EXERCISE DETAILS:
Transcribe only the lines between the first line of the records and the line containing "Given: Collapse the GET", inclusive, exactly as written.

SOURCE INFORMATION:

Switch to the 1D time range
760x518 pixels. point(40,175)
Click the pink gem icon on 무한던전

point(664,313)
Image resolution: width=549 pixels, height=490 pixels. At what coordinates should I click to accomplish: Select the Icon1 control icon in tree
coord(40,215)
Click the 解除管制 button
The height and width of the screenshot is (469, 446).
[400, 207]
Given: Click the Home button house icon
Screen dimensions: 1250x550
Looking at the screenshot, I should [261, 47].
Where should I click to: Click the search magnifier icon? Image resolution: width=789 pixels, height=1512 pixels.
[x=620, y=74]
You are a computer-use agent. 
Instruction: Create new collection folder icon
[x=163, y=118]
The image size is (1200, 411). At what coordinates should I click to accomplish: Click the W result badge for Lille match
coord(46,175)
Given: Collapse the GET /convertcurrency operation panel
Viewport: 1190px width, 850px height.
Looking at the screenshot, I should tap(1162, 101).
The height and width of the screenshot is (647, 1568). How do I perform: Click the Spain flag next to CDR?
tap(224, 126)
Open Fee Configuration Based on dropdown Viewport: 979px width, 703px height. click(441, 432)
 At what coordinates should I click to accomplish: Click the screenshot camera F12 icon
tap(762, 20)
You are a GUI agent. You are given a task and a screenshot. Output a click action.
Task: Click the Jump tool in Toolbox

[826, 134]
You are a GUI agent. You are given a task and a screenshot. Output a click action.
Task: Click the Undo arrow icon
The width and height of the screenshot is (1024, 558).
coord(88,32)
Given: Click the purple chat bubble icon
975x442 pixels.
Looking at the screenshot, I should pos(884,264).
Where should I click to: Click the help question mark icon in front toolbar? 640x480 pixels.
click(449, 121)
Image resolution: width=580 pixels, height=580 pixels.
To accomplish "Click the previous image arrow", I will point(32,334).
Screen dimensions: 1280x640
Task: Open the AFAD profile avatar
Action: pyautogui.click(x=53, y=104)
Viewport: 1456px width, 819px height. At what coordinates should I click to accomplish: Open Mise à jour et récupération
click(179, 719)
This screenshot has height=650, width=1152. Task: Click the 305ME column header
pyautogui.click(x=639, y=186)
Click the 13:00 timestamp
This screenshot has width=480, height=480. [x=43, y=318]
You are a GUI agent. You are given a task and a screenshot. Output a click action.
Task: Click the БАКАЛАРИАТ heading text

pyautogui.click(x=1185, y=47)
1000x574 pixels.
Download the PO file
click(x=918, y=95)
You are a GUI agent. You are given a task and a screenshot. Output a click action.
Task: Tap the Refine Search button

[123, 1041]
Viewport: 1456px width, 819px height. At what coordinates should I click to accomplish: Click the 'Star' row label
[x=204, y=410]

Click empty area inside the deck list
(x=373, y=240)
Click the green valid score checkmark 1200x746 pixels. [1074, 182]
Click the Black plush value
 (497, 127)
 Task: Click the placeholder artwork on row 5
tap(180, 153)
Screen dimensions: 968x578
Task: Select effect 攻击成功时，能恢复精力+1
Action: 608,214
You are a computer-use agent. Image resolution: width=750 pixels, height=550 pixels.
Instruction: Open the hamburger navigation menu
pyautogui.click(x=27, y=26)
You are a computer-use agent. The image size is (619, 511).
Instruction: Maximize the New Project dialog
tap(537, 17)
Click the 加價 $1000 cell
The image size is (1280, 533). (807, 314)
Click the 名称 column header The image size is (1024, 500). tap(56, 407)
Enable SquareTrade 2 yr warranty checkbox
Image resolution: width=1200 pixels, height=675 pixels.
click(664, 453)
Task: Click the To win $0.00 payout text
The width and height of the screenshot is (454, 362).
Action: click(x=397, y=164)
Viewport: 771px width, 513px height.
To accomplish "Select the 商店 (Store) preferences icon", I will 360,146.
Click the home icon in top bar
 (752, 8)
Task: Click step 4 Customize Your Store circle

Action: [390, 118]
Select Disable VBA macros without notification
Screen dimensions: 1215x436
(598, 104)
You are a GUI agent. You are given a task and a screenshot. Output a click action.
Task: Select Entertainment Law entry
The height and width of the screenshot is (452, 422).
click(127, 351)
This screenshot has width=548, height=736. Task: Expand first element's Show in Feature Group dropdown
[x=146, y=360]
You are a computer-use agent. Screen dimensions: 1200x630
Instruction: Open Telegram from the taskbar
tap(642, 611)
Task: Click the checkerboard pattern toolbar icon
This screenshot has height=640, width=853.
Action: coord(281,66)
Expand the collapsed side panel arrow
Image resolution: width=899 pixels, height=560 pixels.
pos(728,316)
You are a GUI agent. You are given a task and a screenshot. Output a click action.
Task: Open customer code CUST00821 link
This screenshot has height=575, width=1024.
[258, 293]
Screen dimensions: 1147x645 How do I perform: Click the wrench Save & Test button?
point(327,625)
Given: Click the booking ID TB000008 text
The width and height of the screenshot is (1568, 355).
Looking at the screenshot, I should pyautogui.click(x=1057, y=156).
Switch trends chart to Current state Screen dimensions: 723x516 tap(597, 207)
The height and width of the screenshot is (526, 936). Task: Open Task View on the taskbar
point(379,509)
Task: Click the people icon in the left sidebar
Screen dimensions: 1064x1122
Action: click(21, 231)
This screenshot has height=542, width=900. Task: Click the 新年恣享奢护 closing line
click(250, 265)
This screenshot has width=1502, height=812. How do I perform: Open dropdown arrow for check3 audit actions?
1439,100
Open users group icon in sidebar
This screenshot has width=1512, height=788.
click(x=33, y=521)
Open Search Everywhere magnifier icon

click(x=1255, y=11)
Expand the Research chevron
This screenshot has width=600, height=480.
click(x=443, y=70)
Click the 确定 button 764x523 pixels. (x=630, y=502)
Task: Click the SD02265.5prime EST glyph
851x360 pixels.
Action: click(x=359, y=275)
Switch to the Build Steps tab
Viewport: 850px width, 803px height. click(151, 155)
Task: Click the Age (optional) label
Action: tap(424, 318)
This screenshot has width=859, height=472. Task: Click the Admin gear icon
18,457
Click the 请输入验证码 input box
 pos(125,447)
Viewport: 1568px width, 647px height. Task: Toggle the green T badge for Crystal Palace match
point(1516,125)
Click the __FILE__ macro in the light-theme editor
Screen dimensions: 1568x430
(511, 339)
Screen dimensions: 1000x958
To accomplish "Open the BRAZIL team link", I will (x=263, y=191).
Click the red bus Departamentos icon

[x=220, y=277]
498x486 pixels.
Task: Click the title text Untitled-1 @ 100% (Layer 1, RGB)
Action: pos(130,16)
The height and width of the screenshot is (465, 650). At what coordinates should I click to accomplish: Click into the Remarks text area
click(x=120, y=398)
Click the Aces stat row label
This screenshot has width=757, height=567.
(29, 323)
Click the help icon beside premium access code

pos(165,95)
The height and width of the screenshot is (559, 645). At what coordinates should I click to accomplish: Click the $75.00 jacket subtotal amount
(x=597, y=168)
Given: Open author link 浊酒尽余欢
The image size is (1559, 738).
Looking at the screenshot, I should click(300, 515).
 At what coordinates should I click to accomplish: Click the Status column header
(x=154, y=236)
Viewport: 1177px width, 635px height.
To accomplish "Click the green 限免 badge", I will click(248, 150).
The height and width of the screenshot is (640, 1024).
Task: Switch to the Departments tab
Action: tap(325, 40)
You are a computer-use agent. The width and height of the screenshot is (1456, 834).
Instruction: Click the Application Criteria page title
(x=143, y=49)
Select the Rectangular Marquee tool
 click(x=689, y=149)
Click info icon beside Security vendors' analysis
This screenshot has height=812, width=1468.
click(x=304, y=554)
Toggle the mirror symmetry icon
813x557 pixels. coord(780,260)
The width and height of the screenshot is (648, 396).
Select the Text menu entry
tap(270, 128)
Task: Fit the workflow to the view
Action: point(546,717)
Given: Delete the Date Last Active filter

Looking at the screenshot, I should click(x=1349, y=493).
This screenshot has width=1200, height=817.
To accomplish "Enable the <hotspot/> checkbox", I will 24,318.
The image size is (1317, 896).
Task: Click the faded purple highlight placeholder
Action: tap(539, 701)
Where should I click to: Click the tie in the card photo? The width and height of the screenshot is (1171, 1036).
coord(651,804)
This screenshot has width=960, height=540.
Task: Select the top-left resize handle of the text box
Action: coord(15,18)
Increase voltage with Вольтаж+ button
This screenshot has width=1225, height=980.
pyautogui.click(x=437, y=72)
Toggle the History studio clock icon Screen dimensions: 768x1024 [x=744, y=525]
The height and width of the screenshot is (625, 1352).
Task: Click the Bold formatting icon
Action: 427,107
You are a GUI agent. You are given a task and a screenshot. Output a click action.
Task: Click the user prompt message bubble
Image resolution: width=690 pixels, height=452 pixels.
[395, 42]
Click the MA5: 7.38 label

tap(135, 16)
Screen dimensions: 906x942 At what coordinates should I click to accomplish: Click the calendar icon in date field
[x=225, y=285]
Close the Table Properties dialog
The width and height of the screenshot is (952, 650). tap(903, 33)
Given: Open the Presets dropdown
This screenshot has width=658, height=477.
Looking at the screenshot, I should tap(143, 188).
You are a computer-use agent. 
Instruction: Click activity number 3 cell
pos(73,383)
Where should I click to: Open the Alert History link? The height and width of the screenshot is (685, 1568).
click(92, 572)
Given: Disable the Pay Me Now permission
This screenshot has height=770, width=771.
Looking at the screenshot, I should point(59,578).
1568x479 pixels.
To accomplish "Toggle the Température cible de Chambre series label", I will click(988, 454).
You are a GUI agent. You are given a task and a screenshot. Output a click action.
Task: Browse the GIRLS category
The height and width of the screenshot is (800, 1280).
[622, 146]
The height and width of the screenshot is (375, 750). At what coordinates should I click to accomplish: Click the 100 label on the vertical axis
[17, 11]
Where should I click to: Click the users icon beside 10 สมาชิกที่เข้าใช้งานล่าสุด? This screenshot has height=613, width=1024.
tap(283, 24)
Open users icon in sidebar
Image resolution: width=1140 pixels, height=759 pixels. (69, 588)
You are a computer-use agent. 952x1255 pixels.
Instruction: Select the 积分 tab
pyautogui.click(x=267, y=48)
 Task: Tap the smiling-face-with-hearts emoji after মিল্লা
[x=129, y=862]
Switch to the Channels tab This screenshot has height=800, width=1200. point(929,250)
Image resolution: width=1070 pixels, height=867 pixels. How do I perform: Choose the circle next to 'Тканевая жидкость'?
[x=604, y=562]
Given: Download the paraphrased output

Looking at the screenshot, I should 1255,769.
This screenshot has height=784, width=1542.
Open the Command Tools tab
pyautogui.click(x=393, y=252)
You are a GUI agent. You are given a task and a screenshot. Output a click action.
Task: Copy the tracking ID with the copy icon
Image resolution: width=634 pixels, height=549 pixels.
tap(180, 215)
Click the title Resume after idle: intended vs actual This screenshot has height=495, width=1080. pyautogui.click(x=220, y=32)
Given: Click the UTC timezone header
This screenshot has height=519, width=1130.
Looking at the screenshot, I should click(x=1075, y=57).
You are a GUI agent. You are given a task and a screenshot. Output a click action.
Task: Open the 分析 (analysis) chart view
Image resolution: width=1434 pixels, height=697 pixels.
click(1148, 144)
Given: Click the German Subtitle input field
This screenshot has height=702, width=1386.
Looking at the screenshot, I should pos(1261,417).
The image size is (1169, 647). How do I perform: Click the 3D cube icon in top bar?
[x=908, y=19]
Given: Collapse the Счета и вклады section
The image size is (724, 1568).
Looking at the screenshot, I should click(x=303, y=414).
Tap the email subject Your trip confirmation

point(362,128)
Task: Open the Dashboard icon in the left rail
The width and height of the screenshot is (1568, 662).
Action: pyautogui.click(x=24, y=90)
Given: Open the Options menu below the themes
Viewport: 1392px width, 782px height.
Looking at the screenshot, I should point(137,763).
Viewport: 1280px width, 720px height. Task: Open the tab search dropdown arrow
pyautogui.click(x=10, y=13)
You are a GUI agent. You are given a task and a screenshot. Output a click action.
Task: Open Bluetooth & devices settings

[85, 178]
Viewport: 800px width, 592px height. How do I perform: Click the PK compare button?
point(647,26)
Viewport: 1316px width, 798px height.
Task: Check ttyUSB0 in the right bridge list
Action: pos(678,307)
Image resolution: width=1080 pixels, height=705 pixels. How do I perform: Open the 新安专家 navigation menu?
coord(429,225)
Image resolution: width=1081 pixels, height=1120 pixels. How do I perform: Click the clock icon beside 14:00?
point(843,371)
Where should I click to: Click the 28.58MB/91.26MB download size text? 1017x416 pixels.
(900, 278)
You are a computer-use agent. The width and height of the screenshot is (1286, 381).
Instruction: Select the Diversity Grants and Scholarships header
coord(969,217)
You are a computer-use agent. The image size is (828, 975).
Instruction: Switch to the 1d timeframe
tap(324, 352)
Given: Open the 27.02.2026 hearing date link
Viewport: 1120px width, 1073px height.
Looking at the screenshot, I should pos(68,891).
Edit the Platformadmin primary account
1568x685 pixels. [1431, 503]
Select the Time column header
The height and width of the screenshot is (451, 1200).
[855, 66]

EXERCISE RESULT:
Switch to the 1D time range
760x518 pixels. point(40,175)
Click the pink gem icon on 무한던전

point(664,313)
Image resolution: width=549 pixels, height=490 pixels. At what coordinates should I click to accomplish: Select the Icon1 control icon in tree
coord(40,215)
Click the 解除管制 button
The height and width of the screenshot is (469, 446).
[400, 207]
Given: Click the Home button house icon
Screen dimensions: 1250x550
Looking at the screenshot, I should [261, 47].
Where should I click to: Click the search magnifier icon? Image resolution: width=789 pixels, height=1512 pixels.
[x=620, y=74]
You are a computer-use agent. 
Instruction: Create new collection folder icon
[x=163, y=118]
The image size is (1200, 411). At what coordinates should I click to accomplish: Click the W result badge for Lille match
coord(46,175)
Given: Collapse the GET /convertcurrency operation panel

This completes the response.